Regardless of the path forward, the need for deeper levels of visibility is becoming more critical. Historically, IT organizations relied on separate tools to monitor isolated stacks of software and infrastructure. As IT environments continue to become more complex, the level of dependency between applications and the underlying infrastructure has increased. IT organizations are starting to migrate toward observability platforms that provide more context and deeper insights than a collection of monitoring tools that are not as well integrated. Rationalizing the licenses organizations pay for the privilege of using those monitoring tools is in part funding the transition to more modern observability platforms.
The challenge is that observability platforms need to be more widely employed than, for example, an application performance management (APM) platform that is employed only to monitor an organization’s mission-critical applications. The cost of instrumenting and monitoring every enterprise application was simply cost prohibitive. The hope is that one day open source agent software and other methods of collecting telemetry data will reduce costs to the point where organizations can afford to apply observability platforms more broadly.

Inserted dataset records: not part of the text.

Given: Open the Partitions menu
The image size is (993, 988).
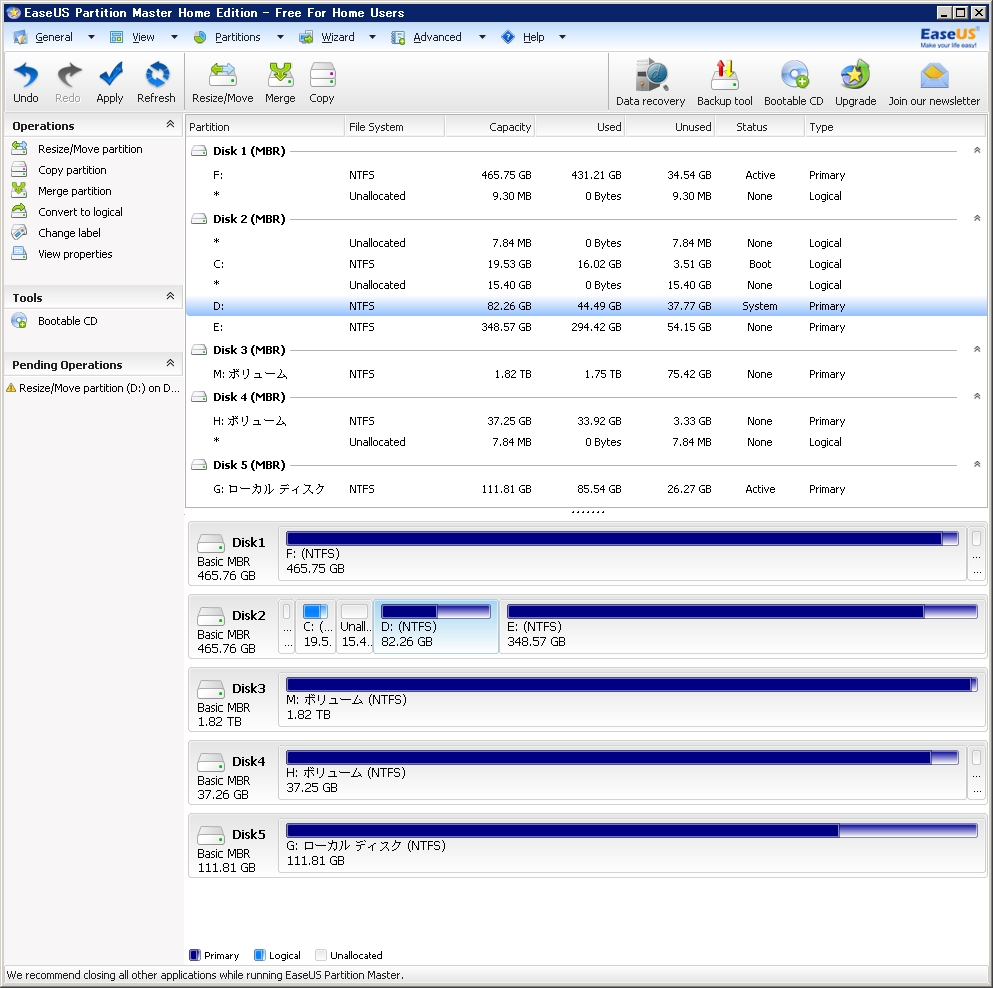Looking at the screenshot, I should pyautogui.click(x=237, y=37).
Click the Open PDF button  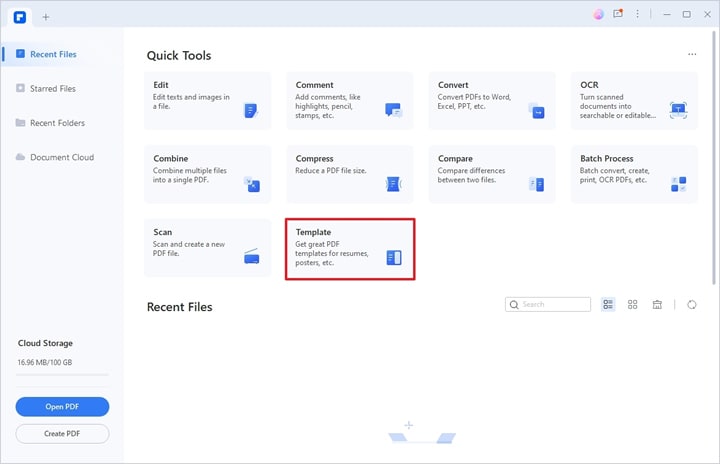coord(62,407)
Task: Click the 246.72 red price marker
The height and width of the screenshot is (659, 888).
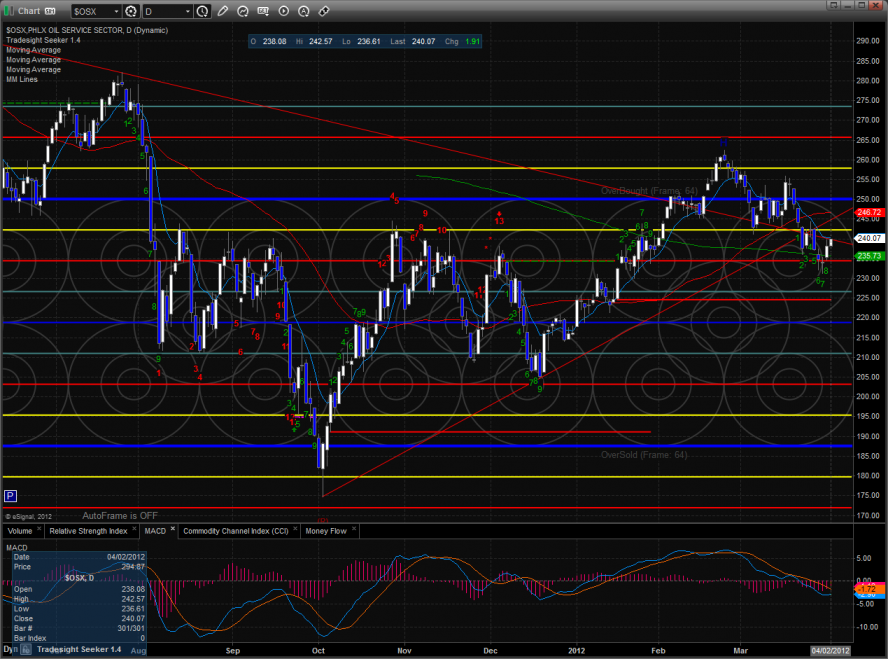Action: pyautogui.click(x=870, y=212)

Of course, that also assumes that open source projects don’t implode. ElasticSearch, for example, is a widely employed tool for managing logs. That community is being roiled by Elastic’s decision to change the licensing terms under which it makes ElasticSearch available. Elastic is shifting away from an Apache license to a dual license strategy that includes a Server-Side Public License, or SSPL, along with an Elastic License. That shift was made to help ensure more of the revenue ElasticSearch generates winds up in the hands of Elastic rather than the cloud service provides, such as AWS, that routinely launch paid services based on open source code. AWS, however, responded to the Elastic move by announcing plans to fork ElasticSearch code and curate its own branch.
As more developers of open source code look to be fairly compensated for their efforts, many IT organizations that have benefited from open source code are increasingly concerned that in the absence of vendors making more aggressive monetary contributions to a project, an open source project might become too fragmented to sustain itself.
Regardless of how telemetry data is collected, providers of observability platforms are anxious to have as much of it as possible to train AI models that will increasingly be employed to automate a wide range of tasks. It’s just more efficient right now for most of them to still collect that data using their own agent software whenever possible.